Thoughts On The Data Science And Machine Learning Courses I Have Taken So Far

In January 2019, after a long career in the wireless communications industry I decided to leave my job and to focus on transitioning into the fields of Data Science and Machine Learning (I discuss what lead me to this decision in my previous post). However, I did not start right away studying Data Science and Machine Learning. I felt burned out – the last proper vacation I have taken was in August 2012. So, I decided to take a six-months break to get my head straight, come up with a plan, and then start executing it.

It wasn’t until September that I started working on Data Science and Machine Learning subjects. Even then, I spent significant amount of time researching the future of Data Science and Machine Learning, the different areas in these fields, the roles of Data Scientist and Machine Learning Engineer, opportunities and so on.
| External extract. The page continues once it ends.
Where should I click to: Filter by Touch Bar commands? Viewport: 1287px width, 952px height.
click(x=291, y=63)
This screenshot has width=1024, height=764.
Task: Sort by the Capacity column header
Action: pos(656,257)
  • First decision made: Picking the programming language best suited for this field. After a relatively short research, Python was my choice. I did not have prior Python coding experience, but had more than 15 years of coding experience with Matlab and almost everybody on the web agreed that the transition from Matlab to Python is very easy (it is, but I still find myself writing Python code “Matlab style”). Most important factor, though, was the predominant opinion that Python is the most widely used coding language in Data Science and Machine Learning with great libraries and devoted community constantly developing open source code.
  • First lesson learned: YouTube tutorials on Data Science/Machine Learning with Python did not work for me. I spent about two weeks going over random tutorials on the subject and had hard time following the presentations and building knowledge in any meaningful way. It is possible that I picked bad tutorials, but it is my opinion that for a person without some prior knowledge in coding in Python and somewhat good understanding of the different aspects of Data Science and Machine Learning, the YouTube way of learning is ineffective.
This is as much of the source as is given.